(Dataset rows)
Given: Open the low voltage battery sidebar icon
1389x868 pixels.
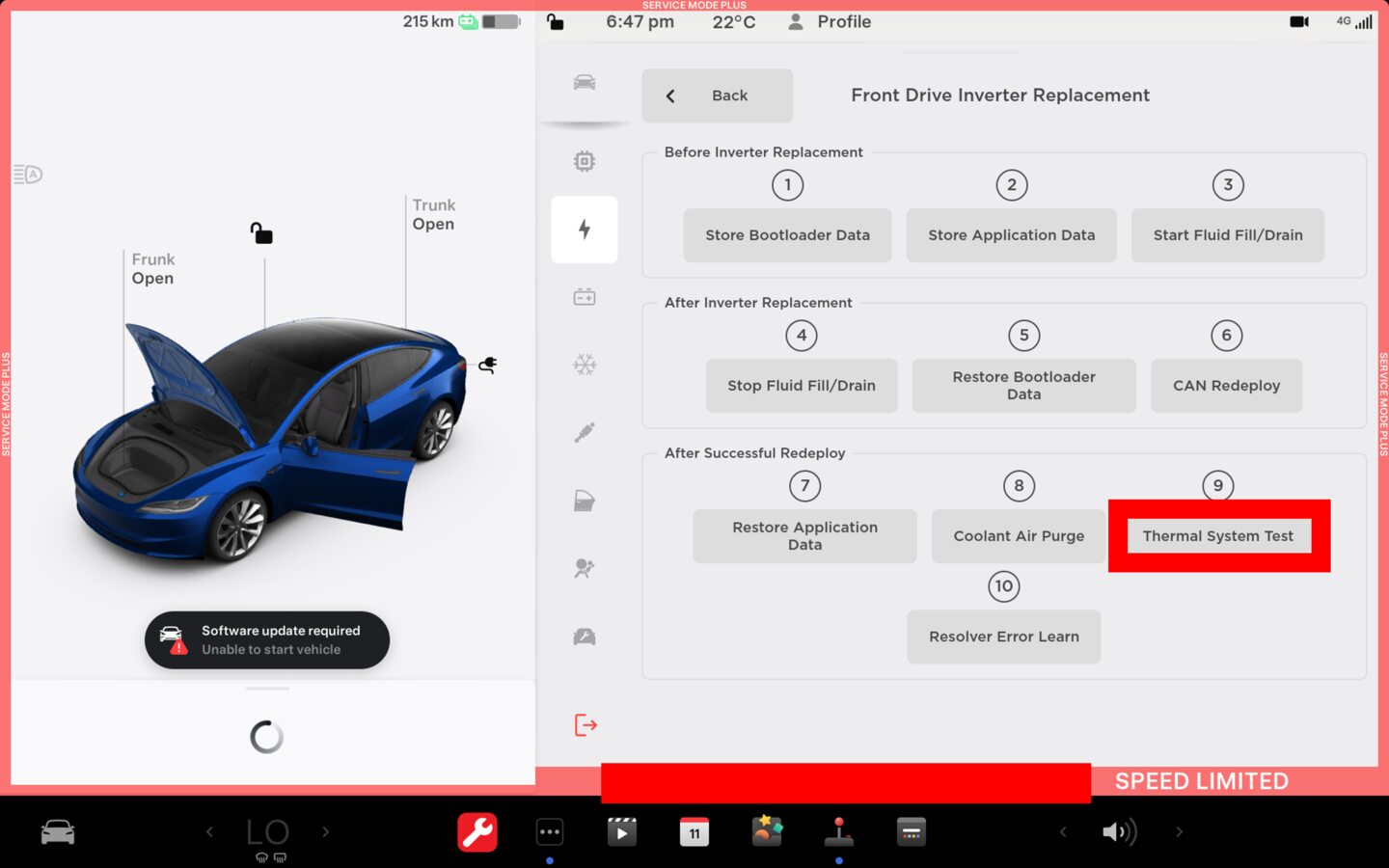Looking at the screenshot, I should point(585,297).
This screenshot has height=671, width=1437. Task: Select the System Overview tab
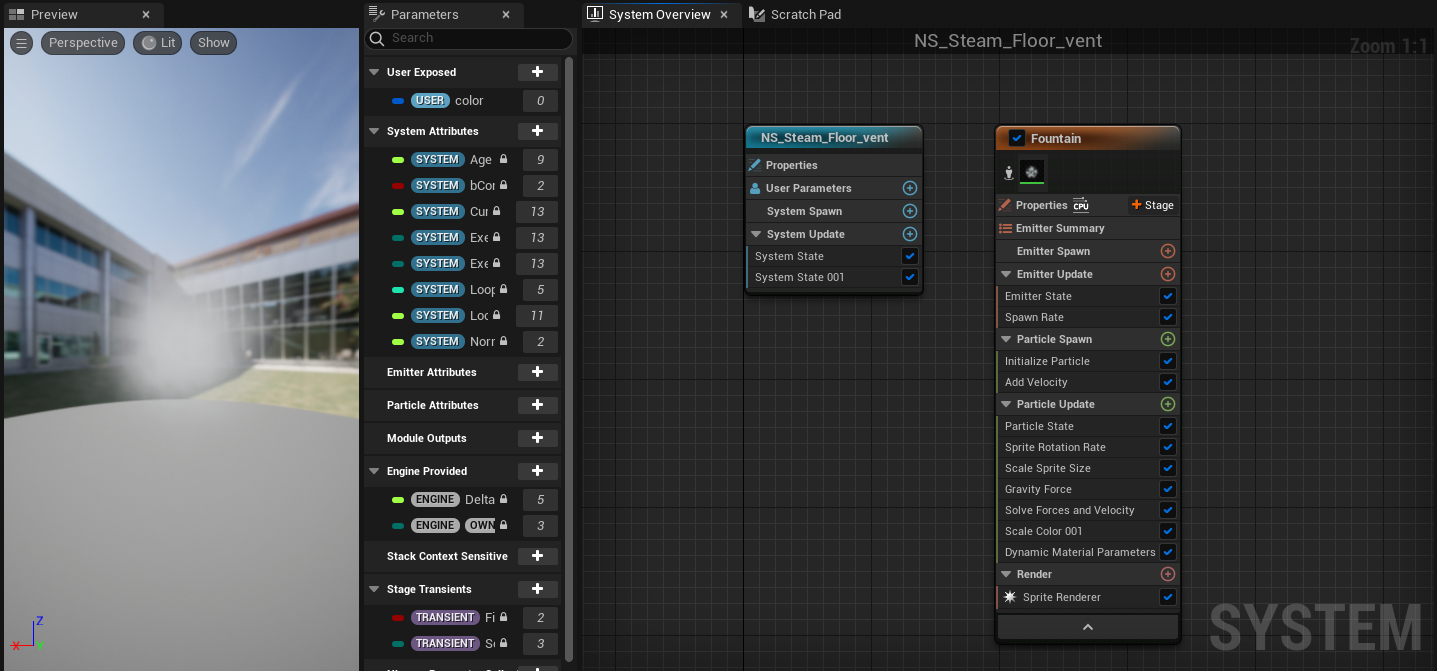[x=659, y=14]

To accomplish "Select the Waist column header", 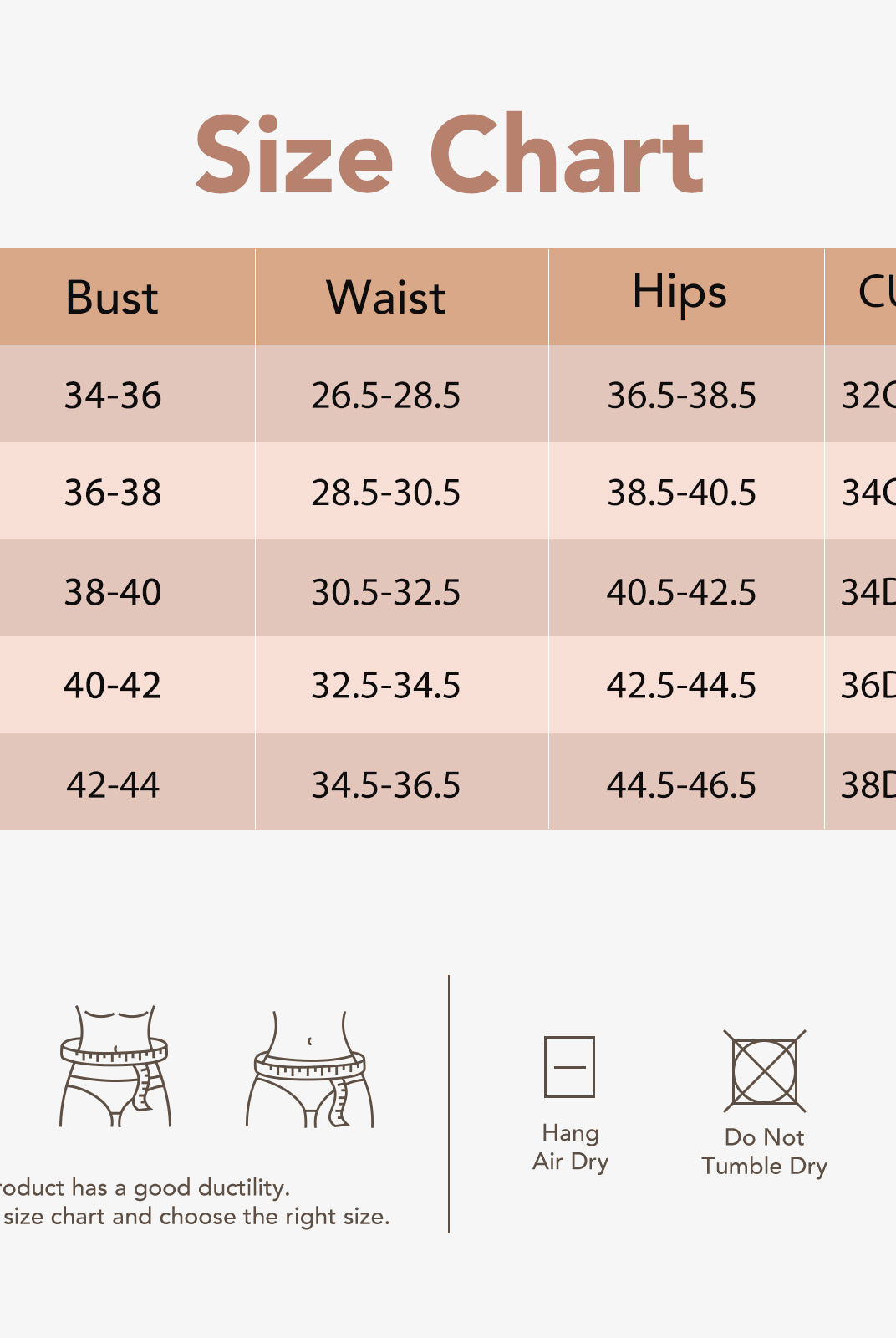I will coord(386,298).
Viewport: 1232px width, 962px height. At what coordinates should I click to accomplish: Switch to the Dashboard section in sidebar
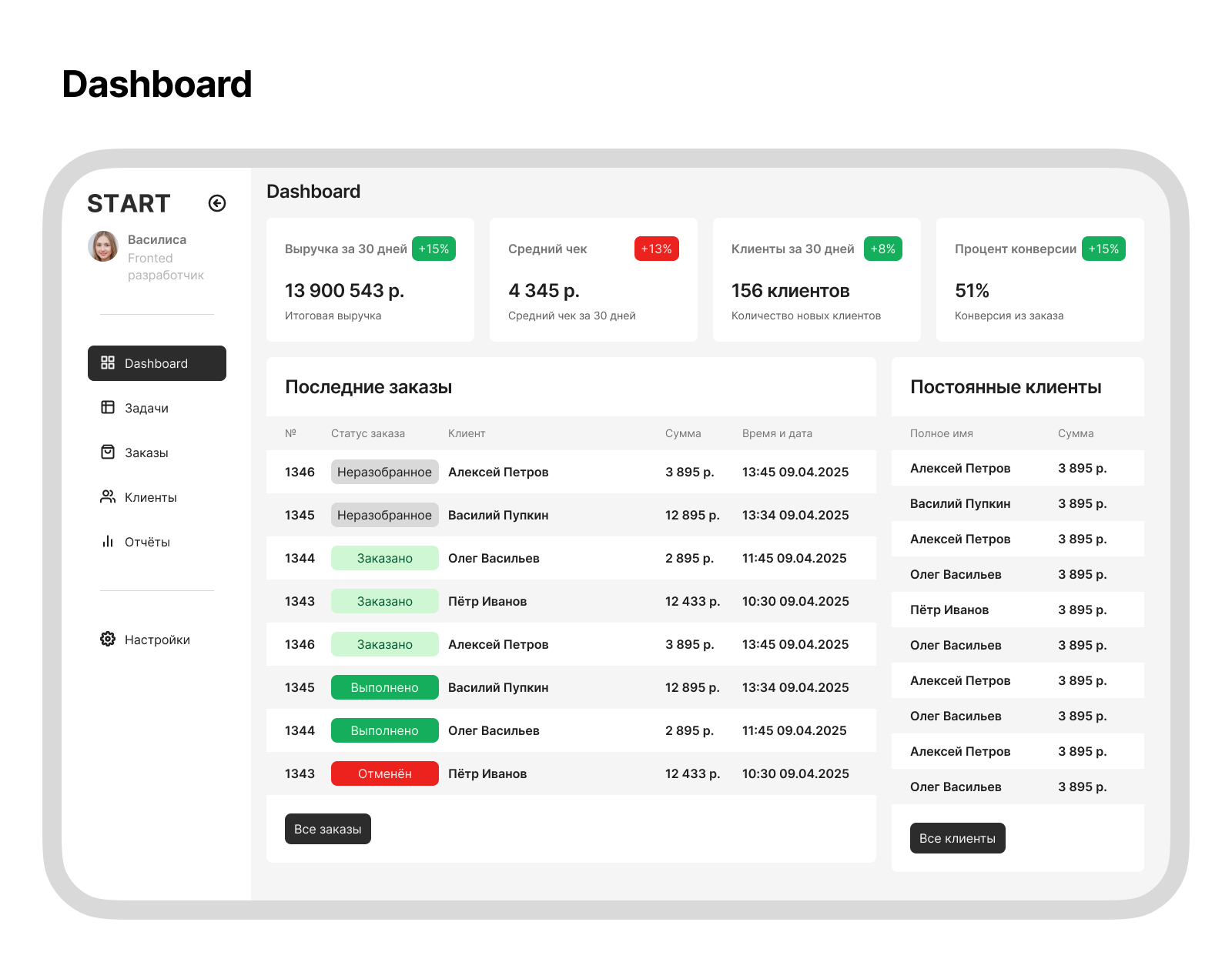coord(155,362)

= Written exercise =
From the first line of the material through the line containing "[x=659, y=14]", write the lines out again, swapping "sidebar" for "toolbar" and omitting the pictures.

= Full solution =
Given: Open the low voltage battery toolbar icon
1389x868 pixels.
Looking at the screenshot, I should point(585,297).
This screenshot has height=671, width=1437. Task: Select the System Overview tab
[x=659, y=14]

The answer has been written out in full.